Data items:
________________________________________
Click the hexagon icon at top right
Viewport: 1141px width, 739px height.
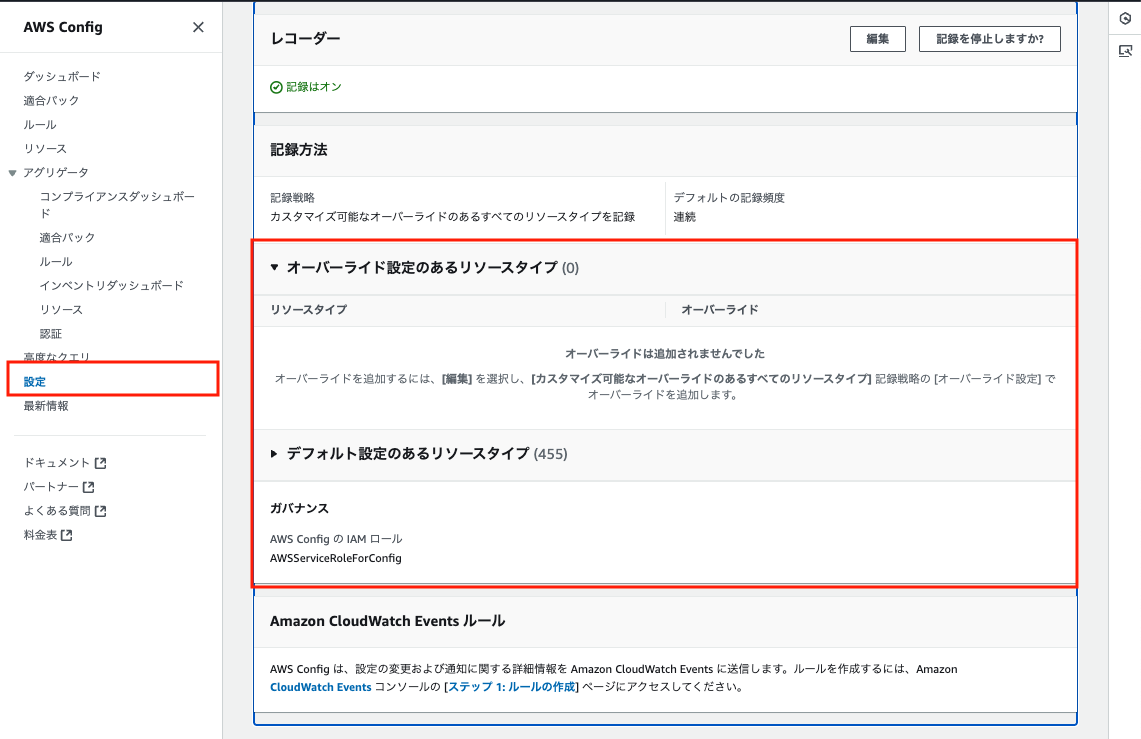(x=1125, y=19)
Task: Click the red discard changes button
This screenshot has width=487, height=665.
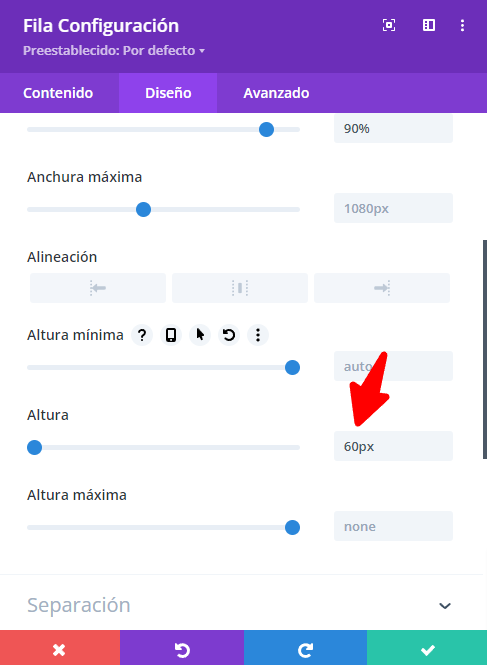Action: pos(60,650)
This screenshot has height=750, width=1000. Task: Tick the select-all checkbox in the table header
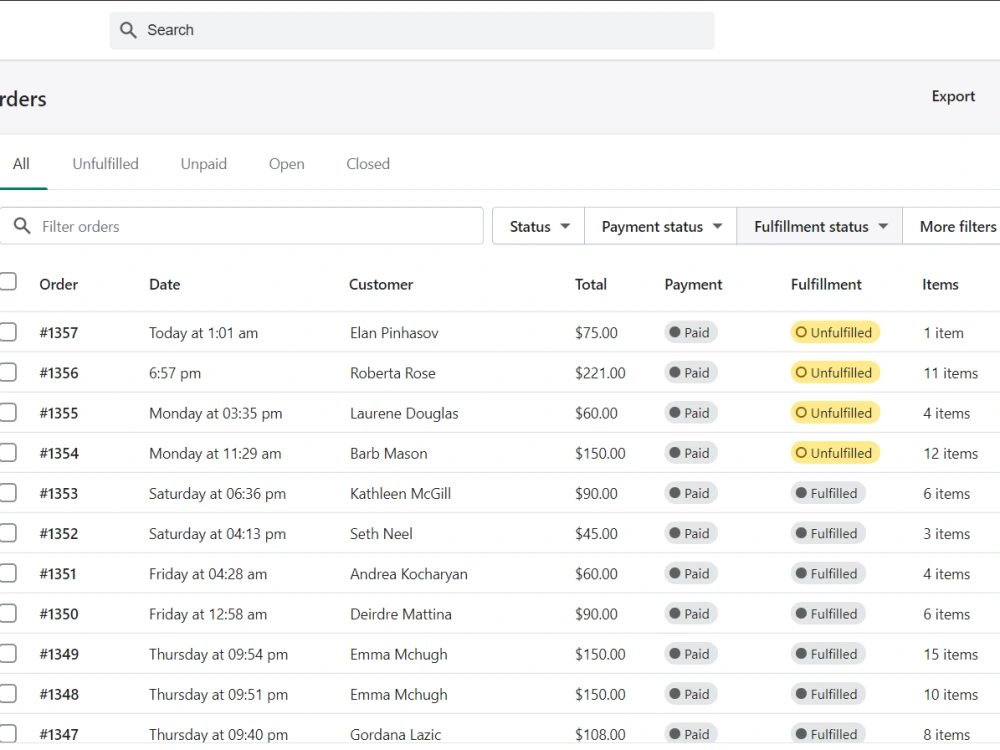tap(8, 281)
________________________________________
AIM OF THE EXERCISE:
Look through the entries above. Copy each line in which the string "Click" occurs.

YOUR SOLUTION:
Click the hexagon icon at top right
Task: Click the red discard changes button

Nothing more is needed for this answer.